Thoughts on my debut novel
Writing this book—my somewhat delayed “debut novel”—was the most fun (and the hardest job) I’ve had in a long, long time. And it is my favorite. I could not be prouder of Younger Next Year and the impact it’s had on a bunch of lives, but this one is still my favorite. I hated to finish it because I missed the people so damn much. Sounds silly, but it’s true. The deeply devoted brothers, ten years apart (I never had a brother; I’d gladly take either of these two)—such decent and loving men. And the two heroines, of course. I am simply in love with both of them and was from the first time they cropped up in my mind. One of them, Cassie, I belatedly realized, is a lot like my second wife, Joan, another woman of the West, whom I’ve always respected and adored (in equal parts) and to whom, among others, the book is dedicated. Alex, the other woman, the Ariadne figure . . . I don’t know where the hell she came from. She just loomed up, out of the night, alarmingly sensual and irresistible, and has never left. A bit of a murderess, you know, but irresistible. Nobody’s perfect, after all; not in this book anyhow.
And then there’s Maine and the people up there . . . the sights and smells and sounds of the coast. I know that world very well indeed, and it was a joy to linger there, to “go deep” and savor it. My wife, Hilary, and I spent half the summer there for twenty years, cruising on the good sloop Wandering Aengus, which looks quite a lot like Nellie in the book. There’s not a harbor or gunkhole on the coast where we have not spent time. Lots of relatives sprinkled around up there, too, the quick and the dead, including my beloved son Tim and his family (quick; very, very quick).
The book has some intellectual pretensions—which you can surely skip—which gave me particular pleasure and great difficulty.
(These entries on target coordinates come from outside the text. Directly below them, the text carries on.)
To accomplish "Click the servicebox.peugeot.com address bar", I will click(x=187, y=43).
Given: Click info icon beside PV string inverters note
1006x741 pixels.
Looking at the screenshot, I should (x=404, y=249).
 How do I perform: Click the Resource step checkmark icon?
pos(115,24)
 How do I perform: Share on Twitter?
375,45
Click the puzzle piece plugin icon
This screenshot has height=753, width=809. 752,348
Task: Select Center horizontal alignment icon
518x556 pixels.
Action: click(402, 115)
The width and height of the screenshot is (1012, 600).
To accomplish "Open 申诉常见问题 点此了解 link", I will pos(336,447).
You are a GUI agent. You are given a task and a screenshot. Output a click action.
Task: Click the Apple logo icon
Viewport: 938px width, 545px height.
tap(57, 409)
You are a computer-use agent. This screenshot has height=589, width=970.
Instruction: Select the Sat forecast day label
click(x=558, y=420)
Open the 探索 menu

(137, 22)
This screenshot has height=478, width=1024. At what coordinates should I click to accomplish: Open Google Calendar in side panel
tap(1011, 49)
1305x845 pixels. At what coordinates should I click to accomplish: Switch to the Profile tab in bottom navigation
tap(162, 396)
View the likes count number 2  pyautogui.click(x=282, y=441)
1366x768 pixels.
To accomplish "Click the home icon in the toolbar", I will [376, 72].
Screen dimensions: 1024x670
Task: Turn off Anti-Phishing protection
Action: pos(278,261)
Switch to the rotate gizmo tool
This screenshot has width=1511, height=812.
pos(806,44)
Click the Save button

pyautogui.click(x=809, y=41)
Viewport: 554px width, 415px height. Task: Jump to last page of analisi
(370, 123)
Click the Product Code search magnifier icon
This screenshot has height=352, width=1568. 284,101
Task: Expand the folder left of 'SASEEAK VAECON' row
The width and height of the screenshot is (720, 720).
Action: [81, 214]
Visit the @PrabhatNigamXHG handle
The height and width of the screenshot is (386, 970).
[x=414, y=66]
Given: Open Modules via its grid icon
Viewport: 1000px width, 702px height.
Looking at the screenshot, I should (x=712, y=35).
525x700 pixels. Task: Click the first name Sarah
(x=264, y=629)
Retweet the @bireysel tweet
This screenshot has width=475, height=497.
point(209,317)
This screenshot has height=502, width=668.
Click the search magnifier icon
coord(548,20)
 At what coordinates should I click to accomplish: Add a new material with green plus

For example, it presumes to be a retelling of the Minotaur myth, the story of the beast—half man and half bull—who was kept in a labyrinth under the city of Knossos on Crete, in the oldest myth in the Western canon. In the ancient story, “tribute children” from other islands are regularly fed to the monster, until he is finally slain. Here, too, there is a monster , and he is slain: an alarmingly powerful and sensual Greek billionaire who is a threat—or a hero—to almost everyone in the book. His is the murder that must be solved in the end, no matter how much he may have deserved it. But the labyrinth is different here . . . more like a powerful eddy or whirlpool, which spins away under our city, under our lives. And its great pull is addictive sexuality: a joy to some and a source of dread and death to others. The notion is that we all know the labyrinth and we have all dipped a toe in it at some point. Whether in delight or agony. How it works in different lives at different times is an endless fascination to me. And maybe to you, too; I wouldn’t be surprised.
Finally, there is some pretentious bullshit about the role and force of man-made laws in a godless world. I’m afraid I can’t get enough of it. Like me, the narrator is a lawyer, a Rules Man. And he is also the “Practical Navigator” of the title. (That‘s also the title of a famous book published in 1802 by my townsman Nathaniel Bowditch of Salem; it quickly became the definitive book on ocean navigation and stayed that way for over 150 years.) His role is to see his loved ones through from one peril to the next and then to safety. His greatest difficulty is that heroes—including his beloved brother and the two women—are “above the law” and go places and have experiences the narrator can only follow at great risk. Trying to “do the right thing” in the face of irreconcilable contradictions—between man-made law and “divine law,” for example—is a peculiarly Greek problem . . . suitable to a tale based on the earliest Greek myth.
Happily, you can ignore all that stuff and just wallow in sex and violence from beginning to end. I did, and it was great fun. It’s never prurient, by the way. Sexuality is a core theme, and it is dealt with directly, but it does not embarrass or offend. You may or may not want to read this much about it, but it is a vast force in almost all our lives. It may be interesting to watch it pull and switch and tear as you follow the navigator through dangerous and uncharted waters.